The proposed framework achieves state-of-the-art results on both evidence ranking and abstractive QFS despite the weakly supervised setting.

Details

Query-Focused Summarization (QFS)

Given a specified query $Q$ and a cluster of documents $D$, the task is to generate a short summary $S$ answering the query. $Q$ often consists of a short title and a query narrative which is longer and more detailed.

Background

Given that ${(D, Q, S)}$ is not readily available, recent work resort to distant supervision from query-relevant NLP resources including question answering. However, queries in QA datasets and QFS are two types of queries and therefore are not identically distributed. Also, it is practically infeasible to find appropriate query-related resources for all domains and topics.

Method

The paper decomposes abstractive QFS into two subtasks:
(1) Query Modeling. Find supportive evidence within a document collection/cluster for a query;
(2) Query Focused Generation. Generate an abstractive summary based on found evidence.

Query Modeling

Overview

The paper trains a query model $q_{\theta}(D| Q ; \theta)$ to estimate whether each sentence in document cluster $D$ is relevant to query $Q$. The paper trains the model on (summary, sentence) pairs via distant supervision derived from generic summarization data ${(D, S)}$ (without $Q$), which is easier to obtain.

Assumptions

  • Summaries themselves constitute a response to latent queries.
  • Answers to queries can be found in sentences from document cluster $D$.
  • If sentences have a high ROUGE score against the reference summary they are likely to contain an answer.

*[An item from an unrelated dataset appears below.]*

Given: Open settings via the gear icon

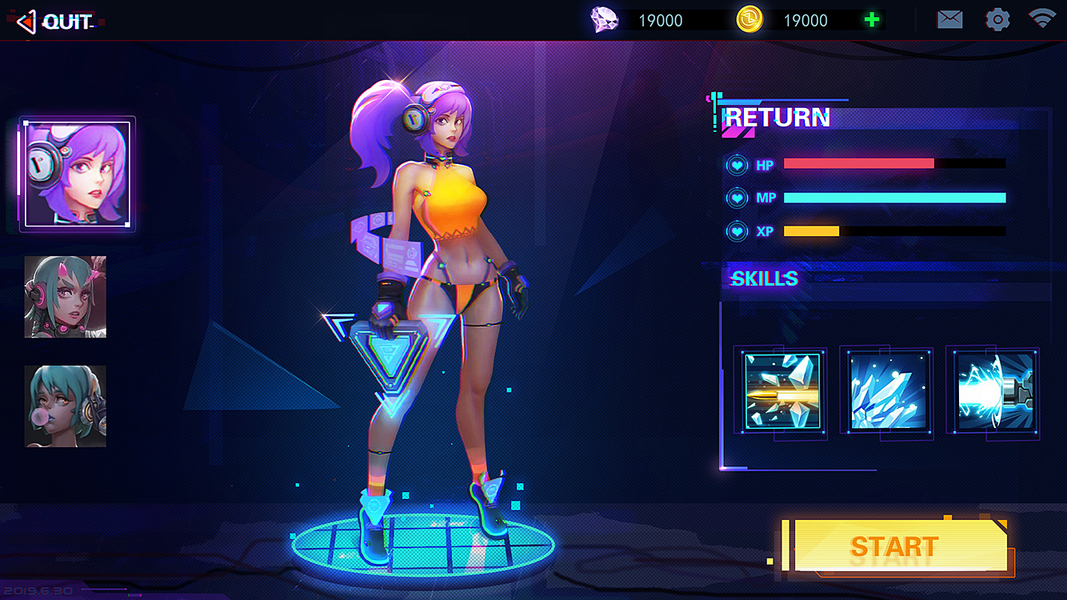Looking at the screenshot, I should click(997, 19).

Unified Masked Representation (UMR)

The paper renders queries and summaries in a Unified Masked Representation (UMR) which enables summaries to serve as proxy queries for model training. Therefore, even there are no real query during training, the ground truth summary can indeed be proxy queries to assist training.

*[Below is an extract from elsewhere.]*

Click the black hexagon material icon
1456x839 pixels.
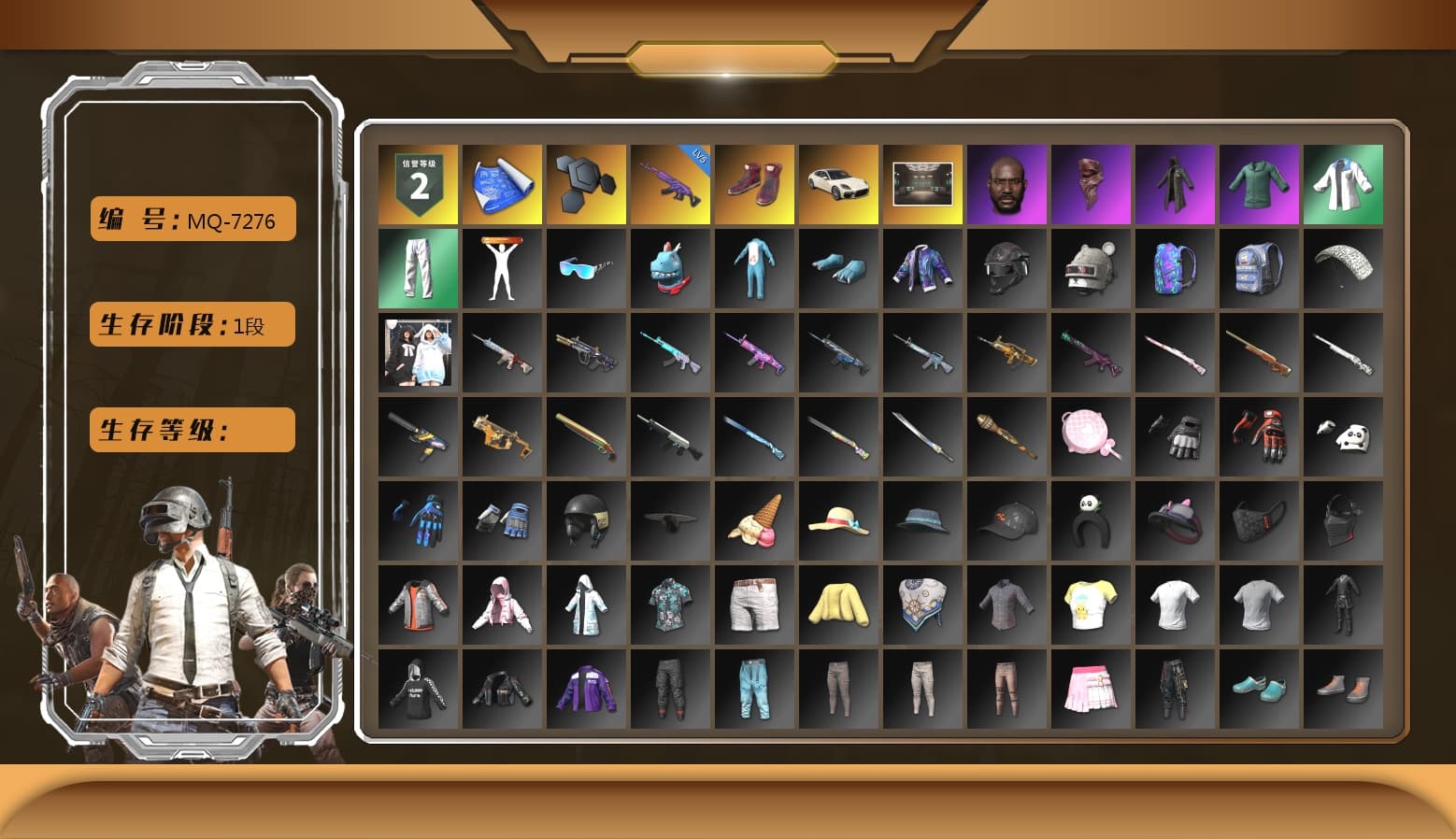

UMR for summaries: The UMR for a summary is indeed a summary where some arguments of propositions (using OpenIE) are randomly masked.
UMR for quries: the paper manually collects a small set of query words and mask these words out. For example, how is A , what is B, describe A and tell me B.

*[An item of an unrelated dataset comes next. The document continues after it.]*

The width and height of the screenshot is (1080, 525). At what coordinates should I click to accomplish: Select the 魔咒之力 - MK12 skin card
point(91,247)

The paper uses proxy query $\text{UMR}_S$ during training and an actual query $\text{UMR}_Q$ during inference.

Evidence Ranking

The paper feeds the concatenation of a UMR query and a candidate sentence from document cluster into BERT in the form of “[CLS] $\mathcal{U}$ [SEP] $\mathcal{C}$ [SEP]” to estimates whether the sentence contains sufficient evidence to answer the query.

$\mathcal{U}$ is a sequence of tokens within a UMR query ($\text{UMR}_S$/$\text{UMR}_Q$) and $\mathcal{C}$ a sequence of tokens in a document sentence. The highest ranked sentences are deemed query-relevant and passed on to the summary generation model.

The paper designs a masked ROUGE regression to update BERT during training by using ROUGE as a distant supervision signal.

Query Narrative Expansion

In some cases queries may be relatively short and narratives absent. This can be problematic for the paper’s setup since summary-based query proxies are typically long and detailed. To match the distribution, query narratives are automatically created for short queries in an unsupervised fashion.

Query Focused Generation

The generation model $p_{\phi}(S | D, Q ; \phi)$ generates query focused abstractive summary $S$ conditioned on evidence provided by the query model and (optionally) the query itself.

Summarization Input

For each instance, all sentences are ranked in descending order according to their ROUGE-2 score against the reference summary. The pretrained language model is fine-tuned against this evidence-ranked list of sentences. During inference, when actual queries are available, top sentences ranked by the query model are used as input to generate.

Summary Length Control

Inform the model the summary length by prepending an expected length token (e.g. [250]) to sentences selected by the evidence ranker.